When I didn't answer, he seemed to give up. He picked up a blade of glass, slicing it neatly down the middle with his thumbnail.

His clean, smooth thumbnail.

I regarded my hands in my lap: coarse, not dirty, but nowhere near clean either. I ran my fingertip along a narrow scar on the back of my hand and then tucked my hands neatly into my skirts.

He noticed.

"I don't mind how you come to me," he said.

I felt my blush crawl up my neck. "Thank you, my Lord."

"I mean to say, sometimes I would rather come to you however I am when I rise these Saturdays: rumpled, or wrinkled, or sloppy."

My blush intensified and I tried to smooth out my skirts. "Oh."
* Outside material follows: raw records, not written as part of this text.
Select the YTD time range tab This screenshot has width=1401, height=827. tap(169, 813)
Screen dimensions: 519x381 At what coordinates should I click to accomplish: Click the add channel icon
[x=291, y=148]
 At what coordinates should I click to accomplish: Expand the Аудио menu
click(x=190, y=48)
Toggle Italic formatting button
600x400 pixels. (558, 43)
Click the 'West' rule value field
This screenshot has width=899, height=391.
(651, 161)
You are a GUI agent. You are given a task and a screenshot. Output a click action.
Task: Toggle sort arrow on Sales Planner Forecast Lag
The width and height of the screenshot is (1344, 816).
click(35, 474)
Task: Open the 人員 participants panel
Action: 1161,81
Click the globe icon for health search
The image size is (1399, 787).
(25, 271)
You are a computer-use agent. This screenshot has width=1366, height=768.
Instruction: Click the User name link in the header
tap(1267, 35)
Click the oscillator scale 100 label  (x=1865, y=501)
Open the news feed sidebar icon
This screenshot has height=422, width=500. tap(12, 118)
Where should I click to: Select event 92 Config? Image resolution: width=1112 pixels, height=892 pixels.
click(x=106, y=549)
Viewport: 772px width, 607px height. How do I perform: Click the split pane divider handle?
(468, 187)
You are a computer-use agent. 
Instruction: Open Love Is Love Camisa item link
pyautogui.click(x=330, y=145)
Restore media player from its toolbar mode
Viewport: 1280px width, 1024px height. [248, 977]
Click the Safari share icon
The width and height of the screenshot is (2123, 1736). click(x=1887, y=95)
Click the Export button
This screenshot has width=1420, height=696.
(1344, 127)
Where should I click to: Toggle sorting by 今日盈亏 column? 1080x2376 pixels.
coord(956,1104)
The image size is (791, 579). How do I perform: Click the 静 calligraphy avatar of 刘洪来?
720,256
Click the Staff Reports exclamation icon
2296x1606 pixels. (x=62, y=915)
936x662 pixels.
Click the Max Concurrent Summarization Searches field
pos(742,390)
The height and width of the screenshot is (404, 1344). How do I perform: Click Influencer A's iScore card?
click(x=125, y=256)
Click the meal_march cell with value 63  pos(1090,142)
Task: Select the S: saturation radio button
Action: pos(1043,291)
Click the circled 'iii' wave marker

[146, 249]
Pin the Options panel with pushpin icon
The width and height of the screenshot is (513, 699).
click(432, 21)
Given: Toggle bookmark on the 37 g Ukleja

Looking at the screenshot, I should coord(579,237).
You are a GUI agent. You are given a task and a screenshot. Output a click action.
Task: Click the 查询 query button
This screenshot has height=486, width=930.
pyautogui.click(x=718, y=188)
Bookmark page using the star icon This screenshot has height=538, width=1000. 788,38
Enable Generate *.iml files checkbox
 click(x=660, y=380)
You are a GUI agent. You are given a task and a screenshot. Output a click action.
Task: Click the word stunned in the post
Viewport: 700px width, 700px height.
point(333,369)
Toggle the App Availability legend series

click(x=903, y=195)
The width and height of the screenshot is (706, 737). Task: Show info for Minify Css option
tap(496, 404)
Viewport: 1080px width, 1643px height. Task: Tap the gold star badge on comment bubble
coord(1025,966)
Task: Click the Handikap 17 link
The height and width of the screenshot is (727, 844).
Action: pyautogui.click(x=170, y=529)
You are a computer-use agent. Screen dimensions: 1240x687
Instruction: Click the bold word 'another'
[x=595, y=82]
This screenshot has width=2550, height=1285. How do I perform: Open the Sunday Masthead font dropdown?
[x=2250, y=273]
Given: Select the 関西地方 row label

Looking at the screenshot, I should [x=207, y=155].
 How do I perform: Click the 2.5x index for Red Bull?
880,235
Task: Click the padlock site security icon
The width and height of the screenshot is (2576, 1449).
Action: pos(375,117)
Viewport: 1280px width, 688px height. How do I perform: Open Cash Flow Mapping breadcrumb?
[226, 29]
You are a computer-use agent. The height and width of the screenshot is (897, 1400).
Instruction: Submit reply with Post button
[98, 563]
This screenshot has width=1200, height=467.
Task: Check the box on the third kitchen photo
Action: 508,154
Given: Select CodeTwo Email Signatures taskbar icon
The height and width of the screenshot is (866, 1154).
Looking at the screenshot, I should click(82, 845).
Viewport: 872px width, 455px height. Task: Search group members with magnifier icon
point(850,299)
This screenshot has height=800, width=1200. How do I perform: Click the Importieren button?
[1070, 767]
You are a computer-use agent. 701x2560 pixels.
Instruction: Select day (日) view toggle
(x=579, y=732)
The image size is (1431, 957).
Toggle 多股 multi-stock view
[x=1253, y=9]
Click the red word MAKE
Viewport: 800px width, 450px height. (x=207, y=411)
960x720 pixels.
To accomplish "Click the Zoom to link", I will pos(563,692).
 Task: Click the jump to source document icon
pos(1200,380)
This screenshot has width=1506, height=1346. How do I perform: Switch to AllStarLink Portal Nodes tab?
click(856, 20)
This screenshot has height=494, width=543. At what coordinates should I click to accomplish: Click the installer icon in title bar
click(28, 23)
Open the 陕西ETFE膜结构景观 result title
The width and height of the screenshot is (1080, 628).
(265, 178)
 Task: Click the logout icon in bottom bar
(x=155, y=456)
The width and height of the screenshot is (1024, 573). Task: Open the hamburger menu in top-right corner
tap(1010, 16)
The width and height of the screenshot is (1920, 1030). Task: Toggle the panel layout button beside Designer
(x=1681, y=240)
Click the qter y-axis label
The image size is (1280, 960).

He huffed out a breath."That is not what I mean to say either. I suppose I am just ruminating. I don't like that I never knew her."

I wasn't sure what connected my state of dishevelment to his mother, but I answered only with a quiet: "I am sure."

"I rather think she would have made my life something quite different than what it is."

I regarded him sidelong when he said this. He was beautiful, tall, graceful. His skin was pink with blood  rushing though: well fed. His muscles were growing nearly daily it  seemed. He was clean, healthy, adored.

"You don't like your life? In the castle with food unending, clean linens and fresh candles on your nightstand?"

"There are aspects that are nice," he allowed. "But I don't need help bathing, or dressing. I don't require such lavish meals. It is lonely, Cathryn.There is no one in the house who calls me by my given name. I am my Lord. My Lordship. Sir. Son."

I watched him, waiting.

"I  laugh only with you. I mean truly laugh, from here." He pressed a hand  beneath his ribs. "I would give all of the candles and linens up for a  life of song and laughing and simply being loved. Simply."

"My Lord," I argued gently. "You are loved by all."

"Ah," he said, laughing without mirth. "That's just it, though. I would rather be loved deeply by one, than loved blindly by hundreds."